[Data on locating visible targets]
· · · · · · ·
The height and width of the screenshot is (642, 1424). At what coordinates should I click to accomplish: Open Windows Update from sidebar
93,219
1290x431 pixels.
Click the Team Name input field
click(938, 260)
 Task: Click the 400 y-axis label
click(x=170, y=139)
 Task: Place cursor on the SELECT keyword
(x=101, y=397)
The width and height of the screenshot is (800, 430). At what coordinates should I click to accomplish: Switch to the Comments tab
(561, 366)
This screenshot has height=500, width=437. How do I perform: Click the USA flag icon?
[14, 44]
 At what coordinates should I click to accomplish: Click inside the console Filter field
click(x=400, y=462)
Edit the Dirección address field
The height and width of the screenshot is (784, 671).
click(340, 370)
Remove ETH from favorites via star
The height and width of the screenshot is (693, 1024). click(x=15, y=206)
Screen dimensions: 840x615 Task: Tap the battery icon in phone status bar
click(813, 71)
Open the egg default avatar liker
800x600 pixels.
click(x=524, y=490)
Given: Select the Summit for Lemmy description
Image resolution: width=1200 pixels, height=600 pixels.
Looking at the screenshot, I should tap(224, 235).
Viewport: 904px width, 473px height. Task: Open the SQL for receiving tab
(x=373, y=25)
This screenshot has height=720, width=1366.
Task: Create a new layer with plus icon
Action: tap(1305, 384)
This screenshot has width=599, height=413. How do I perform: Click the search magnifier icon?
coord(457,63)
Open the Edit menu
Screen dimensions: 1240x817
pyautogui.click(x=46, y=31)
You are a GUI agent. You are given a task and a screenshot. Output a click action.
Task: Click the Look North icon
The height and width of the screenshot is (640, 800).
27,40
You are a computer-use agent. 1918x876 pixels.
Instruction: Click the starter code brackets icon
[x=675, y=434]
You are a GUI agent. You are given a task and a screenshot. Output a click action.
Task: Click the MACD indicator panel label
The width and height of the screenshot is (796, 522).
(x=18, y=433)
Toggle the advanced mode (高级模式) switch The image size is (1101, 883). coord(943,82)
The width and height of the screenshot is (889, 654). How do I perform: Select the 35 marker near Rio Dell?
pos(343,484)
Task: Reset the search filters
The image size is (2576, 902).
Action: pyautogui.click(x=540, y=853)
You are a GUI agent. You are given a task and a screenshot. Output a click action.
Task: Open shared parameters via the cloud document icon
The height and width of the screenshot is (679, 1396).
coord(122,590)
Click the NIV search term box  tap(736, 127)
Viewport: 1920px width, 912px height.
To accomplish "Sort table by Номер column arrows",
· · · · · · ·
▸ Given instruction: Rename "Task" to "Goal" in the material from its first line up to and including the line with "(x=101, y=397)", and return only those lines with nothing else changed.

▸ Complete output:
The height and width of the screenshot is (642, 1424). At what coordinates should I click to accomplish: Open Windows Update from sidebar
93,219
1290x431 pixels.
Click the Team Name input field
click(938, 260)
 Goal: Click the 400 y-axis label
click(x=170, y=139)
 Goal: Place cursor on the SELECT keyword
(x=101, y=397)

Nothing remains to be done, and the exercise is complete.